Eks Pimpinan KPK M Jasin Diselisik Komnas HAM Soal Aturan Pemecatan Pegawai

Jasin menyatakan bahwa pemecatan pegawai KPK tidak bisa dilakukan sembarangan.

oleh Fachrur Rozie diperbarui 18 Jun 2021, 17:24 WIB
Diterbitkan 18 Jun 2021, 17:24 WIB
Menolak Pasal Tindak Pidana Korupsi
Ketua KPK Agus Rahardjo dan Mantan Wakil Ketua KPK M Jasin saat jumpa pers menyampaikan Penolakan pasal Tindak Pidana Korupsi di gedung KPK, Jakarta, Selasa (5/6). (Liputan6.com/Herman Zakharia)

Liputan6.com, Jakarta - Mantan Wakil Ketua Komisi Pemberantasan Korupsi (KPK) Mochammad Jasin diselisik soal aturan pemecatan pegawai lembaga antirasuah oleh Komisi Nasional Hak Asasi Manusia (Komnas HAM).

Jasin baru saja diperiksa Komnas HAM berkaitan dengan dugaan pelanggaran HAM dalam pelaksaan tes wawasan kebangsaan (TWK) yang digelar KPK kepada para pegawai.

Pimpinan KPK kemudian membebastugaskan 75 pegawai yang dinyatakan tidak lolos TWK. Dari 75 pegawai yang gagal TWK, 51 di antaranya akan diberhentikan pada November 2021 mendatang.

Jasin yang merupakan komisioner KPK periode 2007-2011 ini menyebut, pemecatan pegawai KPK sejatinya tidak bisa dilakukan sembarangan.

"Jadi pemecatan itu ada background dan harus ada auditnya.
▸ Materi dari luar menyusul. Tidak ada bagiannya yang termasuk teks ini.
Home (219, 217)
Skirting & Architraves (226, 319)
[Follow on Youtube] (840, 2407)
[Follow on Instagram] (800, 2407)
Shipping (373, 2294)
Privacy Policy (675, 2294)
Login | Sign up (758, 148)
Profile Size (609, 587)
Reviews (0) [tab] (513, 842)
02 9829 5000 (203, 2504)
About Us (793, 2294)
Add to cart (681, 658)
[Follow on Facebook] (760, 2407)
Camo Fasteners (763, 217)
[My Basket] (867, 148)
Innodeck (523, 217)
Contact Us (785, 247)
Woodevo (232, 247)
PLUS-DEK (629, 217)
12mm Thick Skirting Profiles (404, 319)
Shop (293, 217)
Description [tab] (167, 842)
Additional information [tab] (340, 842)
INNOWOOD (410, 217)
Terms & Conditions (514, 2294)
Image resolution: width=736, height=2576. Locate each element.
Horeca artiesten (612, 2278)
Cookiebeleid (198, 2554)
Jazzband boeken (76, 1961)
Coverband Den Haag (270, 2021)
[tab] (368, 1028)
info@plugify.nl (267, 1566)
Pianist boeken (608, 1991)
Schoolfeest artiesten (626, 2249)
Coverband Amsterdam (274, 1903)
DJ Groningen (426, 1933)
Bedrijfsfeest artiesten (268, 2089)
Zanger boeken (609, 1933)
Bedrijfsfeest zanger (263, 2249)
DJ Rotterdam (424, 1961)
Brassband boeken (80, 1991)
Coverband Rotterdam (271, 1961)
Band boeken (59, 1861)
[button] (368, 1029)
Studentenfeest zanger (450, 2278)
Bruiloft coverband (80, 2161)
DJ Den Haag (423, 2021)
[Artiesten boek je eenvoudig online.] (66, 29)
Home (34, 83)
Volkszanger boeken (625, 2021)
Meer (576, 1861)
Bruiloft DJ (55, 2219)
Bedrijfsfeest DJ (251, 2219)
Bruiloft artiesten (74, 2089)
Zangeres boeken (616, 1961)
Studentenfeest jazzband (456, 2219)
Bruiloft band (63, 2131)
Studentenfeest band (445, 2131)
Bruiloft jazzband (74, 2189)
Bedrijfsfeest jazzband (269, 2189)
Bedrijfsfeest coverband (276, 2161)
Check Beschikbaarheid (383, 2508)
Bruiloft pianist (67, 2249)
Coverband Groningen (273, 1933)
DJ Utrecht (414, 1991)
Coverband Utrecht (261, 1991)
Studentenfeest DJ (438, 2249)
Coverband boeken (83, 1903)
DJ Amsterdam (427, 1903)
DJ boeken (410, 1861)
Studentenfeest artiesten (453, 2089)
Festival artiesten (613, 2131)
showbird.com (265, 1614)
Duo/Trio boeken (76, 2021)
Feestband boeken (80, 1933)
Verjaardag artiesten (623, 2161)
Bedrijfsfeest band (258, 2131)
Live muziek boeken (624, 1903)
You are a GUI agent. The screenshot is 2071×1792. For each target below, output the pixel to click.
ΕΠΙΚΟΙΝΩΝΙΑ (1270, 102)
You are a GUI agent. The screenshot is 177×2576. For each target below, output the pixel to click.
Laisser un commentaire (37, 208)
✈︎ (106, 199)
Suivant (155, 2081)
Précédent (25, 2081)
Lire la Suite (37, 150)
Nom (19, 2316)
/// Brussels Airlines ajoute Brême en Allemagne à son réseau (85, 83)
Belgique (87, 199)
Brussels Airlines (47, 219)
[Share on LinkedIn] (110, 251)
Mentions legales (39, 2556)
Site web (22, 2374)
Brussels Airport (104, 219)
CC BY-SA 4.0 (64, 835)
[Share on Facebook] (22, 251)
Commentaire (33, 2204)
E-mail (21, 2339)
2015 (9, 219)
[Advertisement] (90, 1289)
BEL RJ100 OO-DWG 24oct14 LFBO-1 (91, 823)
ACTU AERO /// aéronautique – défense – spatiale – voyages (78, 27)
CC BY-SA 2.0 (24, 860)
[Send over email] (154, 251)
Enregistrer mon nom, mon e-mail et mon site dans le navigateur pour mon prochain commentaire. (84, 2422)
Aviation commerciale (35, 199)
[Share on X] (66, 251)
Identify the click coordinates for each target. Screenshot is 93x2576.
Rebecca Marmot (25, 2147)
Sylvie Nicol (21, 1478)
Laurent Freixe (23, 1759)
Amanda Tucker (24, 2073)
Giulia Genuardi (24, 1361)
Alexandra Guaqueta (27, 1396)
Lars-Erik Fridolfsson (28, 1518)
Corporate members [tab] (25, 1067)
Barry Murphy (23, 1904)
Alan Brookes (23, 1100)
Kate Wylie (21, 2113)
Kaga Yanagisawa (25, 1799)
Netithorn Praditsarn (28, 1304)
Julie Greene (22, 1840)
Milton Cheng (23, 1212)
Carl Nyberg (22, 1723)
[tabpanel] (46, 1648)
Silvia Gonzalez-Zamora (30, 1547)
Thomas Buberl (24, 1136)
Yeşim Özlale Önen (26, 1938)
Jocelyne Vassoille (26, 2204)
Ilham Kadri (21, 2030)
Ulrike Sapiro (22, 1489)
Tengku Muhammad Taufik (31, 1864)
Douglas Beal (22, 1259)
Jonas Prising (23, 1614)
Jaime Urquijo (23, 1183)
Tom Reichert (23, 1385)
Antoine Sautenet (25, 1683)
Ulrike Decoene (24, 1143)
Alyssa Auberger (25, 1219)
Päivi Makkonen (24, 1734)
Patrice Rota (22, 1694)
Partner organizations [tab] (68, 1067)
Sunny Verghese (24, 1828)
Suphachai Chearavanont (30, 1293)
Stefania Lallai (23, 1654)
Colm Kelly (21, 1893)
Di KPK ada pengawas internal, apabila melanggar kode etik, apa buktinya melanggar, apabila tidak bisa mencapai kinerjanya, apa buktinya," ujar Jasin di Komnas HAM, Jumat (18/6/2021).

Jasin menambahkan, faktor lain yang menyebabkan KPK harus memecat pegawainya lantaran melanggar hukum. Menurut Jasin, sebelum memecat, KPK harus bisa membuktikan pelanggaran hukum apa yang dilakukan oleh pegawai tersebut.

"Jadi tidak hanya sekedar tes saja kemudian sebagai dasar untuk melengserkan pegawai KPK. Enggak bisa, dasarnya harus audit atau pemeriksaan," kata Jasin.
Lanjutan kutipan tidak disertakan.